Exercise details> Every record below needs to be retyped exactly as it appears.

Records from a dataset>
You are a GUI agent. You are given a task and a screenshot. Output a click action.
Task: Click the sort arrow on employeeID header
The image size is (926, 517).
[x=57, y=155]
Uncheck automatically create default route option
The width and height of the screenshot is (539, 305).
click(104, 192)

Answer to this problem>
You are a GUI agent. You are given a task and a screenshot. Output a click action.
Task: Click the sort arrow on employeeID header
The image size is (926, 517).
[x=57, y=155]
Uncheck automatically create default route option
The width and height of the screenshot is (539, 305).
click(104, 192)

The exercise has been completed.